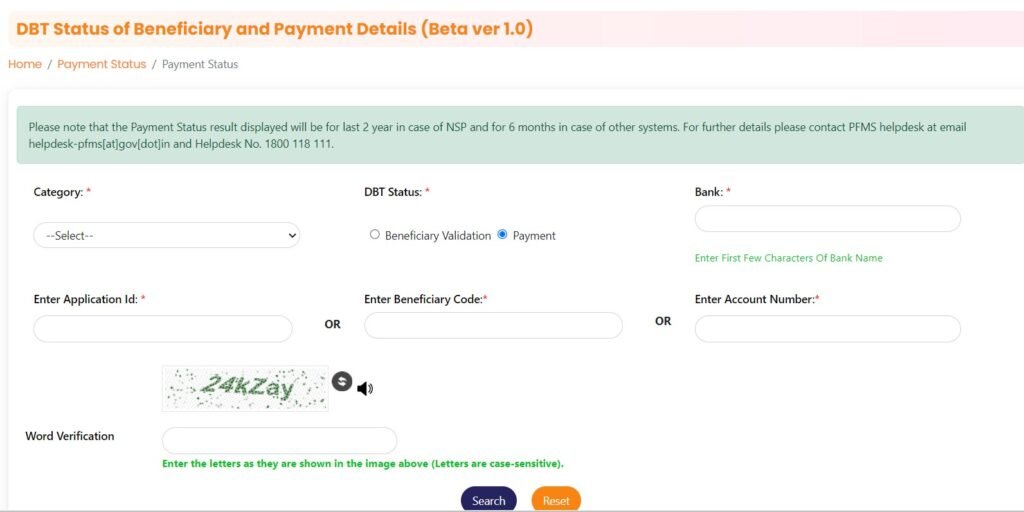The image size is (1024, 512).
Task: Refresh the captcha image
Action: pyautogui.click(x=342, y=381)
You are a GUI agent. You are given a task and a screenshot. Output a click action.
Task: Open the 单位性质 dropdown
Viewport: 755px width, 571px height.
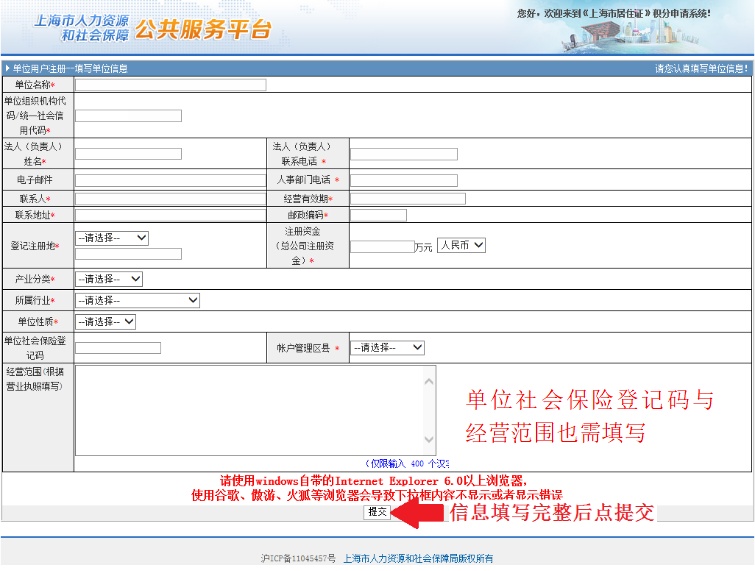[105, 322]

+++++

Directions => Only the lines from the line with "You are a GUI" to the bottom of the material above should be reproduced, exactly and without pictures.

Problem solution =>
You are a GUI agent. You are given a task and a screenshot. Output a click action.
Task: Open the 单位性质 dropdown
Viewport: 755px width, 571px height.
[105, 322]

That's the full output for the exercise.